### Exercise description
Copy out all the lines of the data that hold the word "agent".

[Stored data entries]
◇ ◇ ◇ ◇ ◇ ◇ ◇

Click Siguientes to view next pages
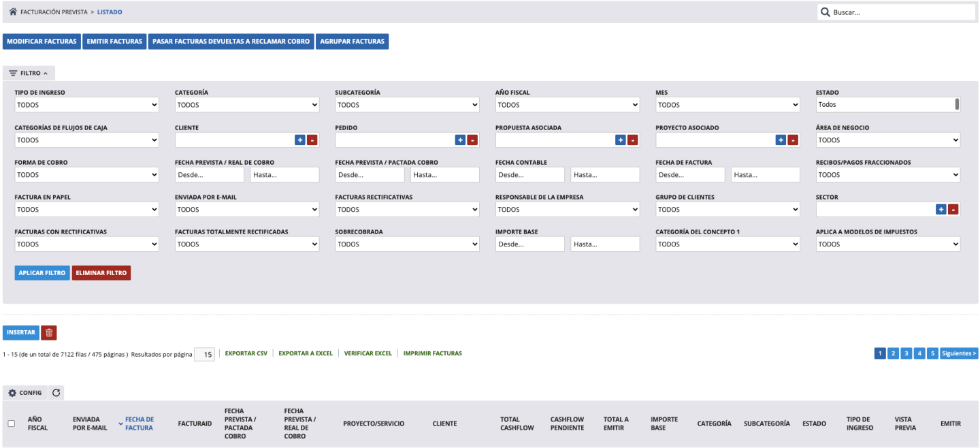This screenshot has height=448, width=980. click(959, 353)
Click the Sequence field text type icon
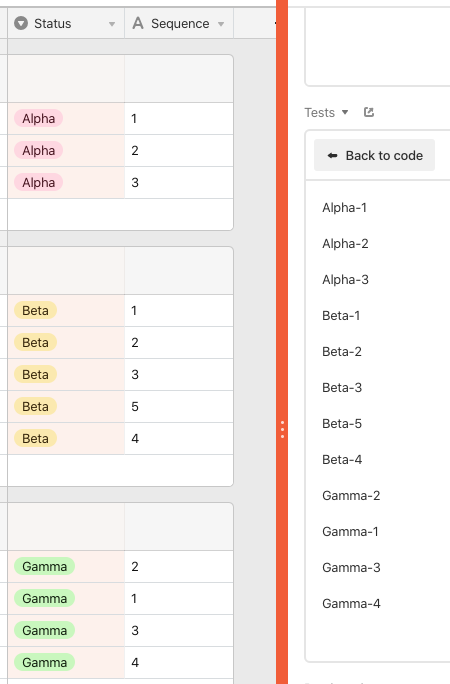This screenshot has width=450, height=684. coord(138,23)
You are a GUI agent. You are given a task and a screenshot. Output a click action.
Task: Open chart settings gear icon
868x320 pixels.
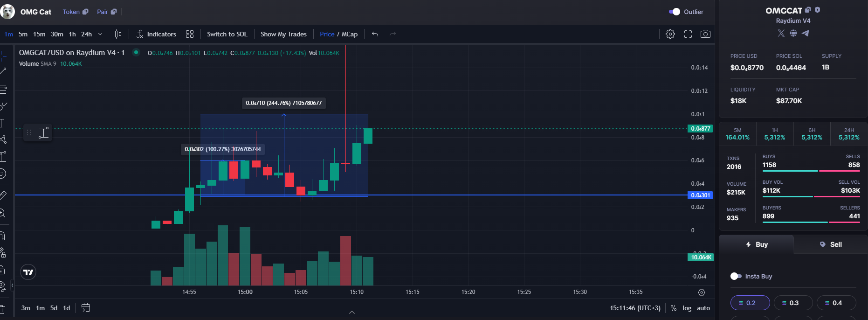[x=670, y=34]
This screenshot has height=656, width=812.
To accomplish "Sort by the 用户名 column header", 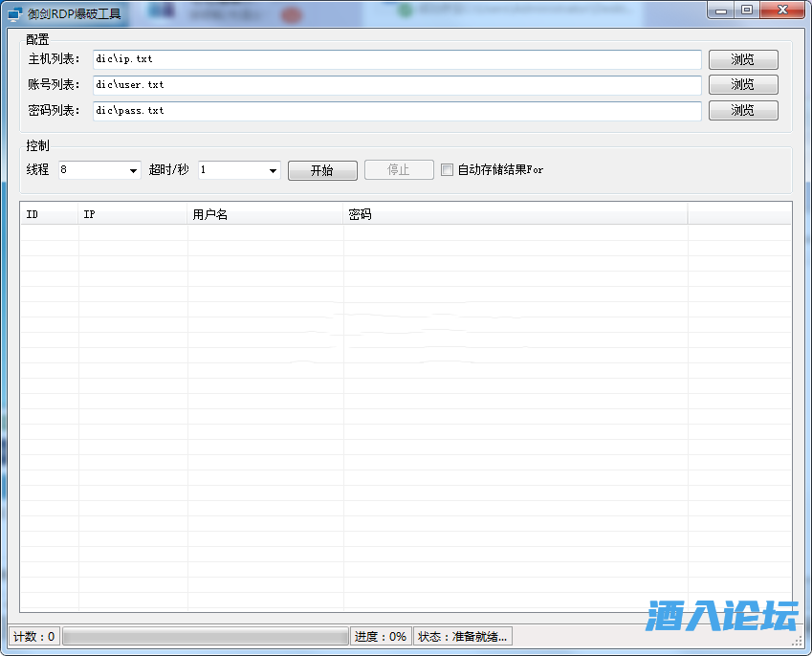I will pyautogui.click(x=265, y=214).
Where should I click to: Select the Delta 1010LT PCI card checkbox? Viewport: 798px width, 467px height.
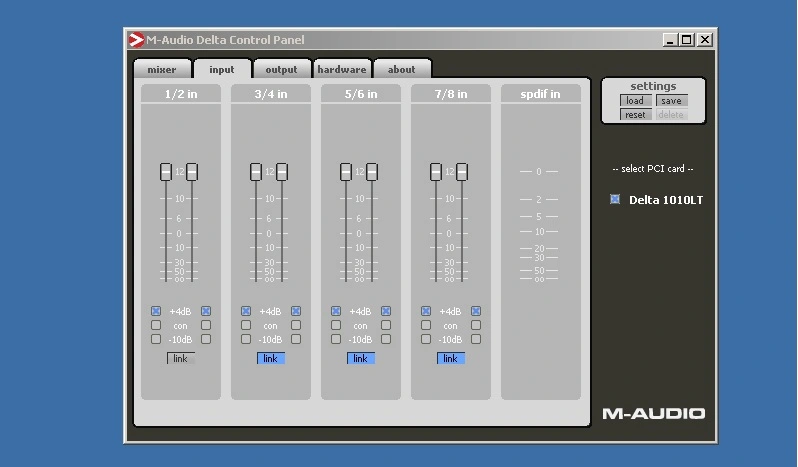pyautogui.click(x=615, y=200)
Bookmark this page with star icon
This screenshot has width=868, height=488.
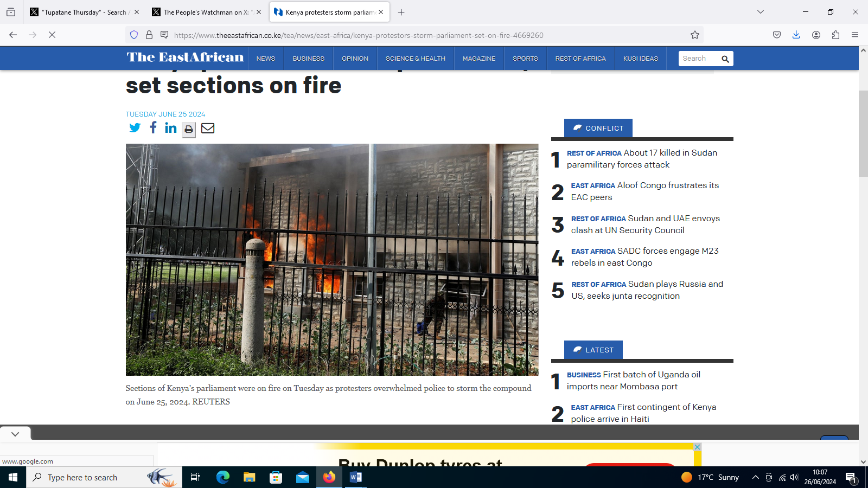pyautogui.click(x=695, y=35)
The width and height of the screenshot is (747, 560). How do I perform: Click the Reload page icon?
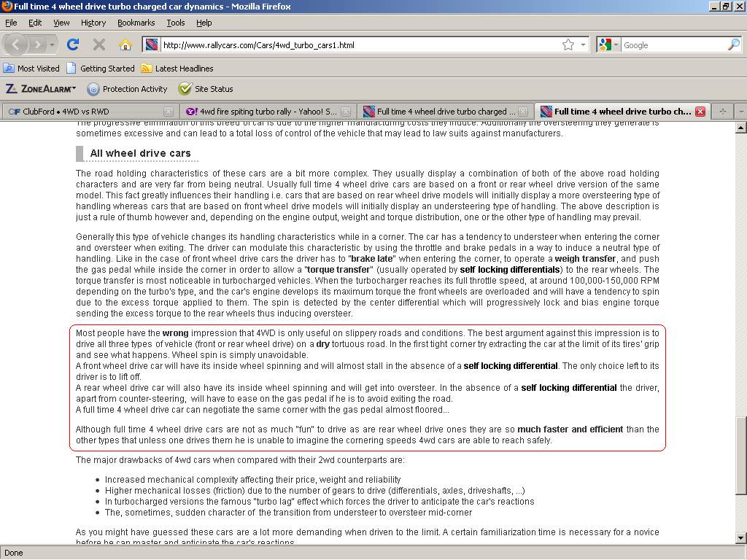73,44
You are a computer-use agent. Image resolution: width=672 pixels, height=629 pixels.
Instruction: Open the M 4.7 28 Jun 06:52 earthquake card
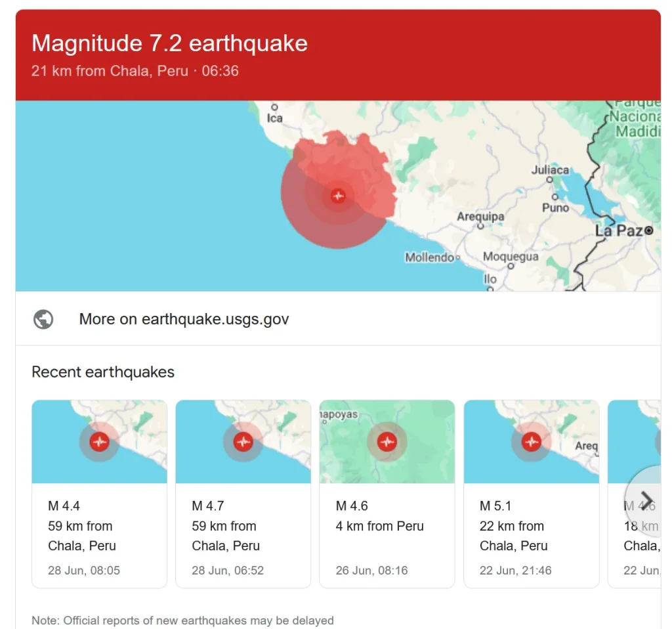(x=243, y=494)
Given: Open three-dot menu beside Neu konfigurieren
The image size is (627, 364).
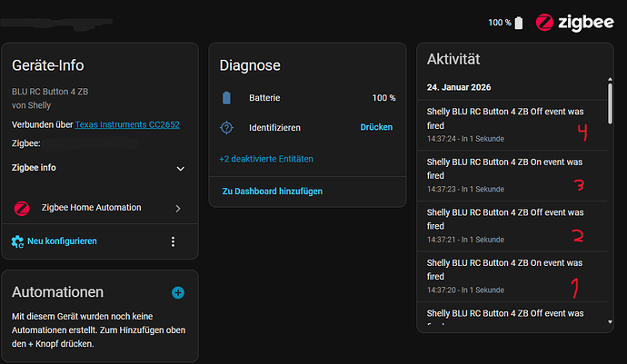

◇ ◇ ◇ ◇ ◇ ◇ ◇

### Result for this exercise
You are a GUI agent. You are given a task and a screenshot. Output a click action.
You are a computer-use agent. Image resolution: width=672 pixels, height=629 pixels.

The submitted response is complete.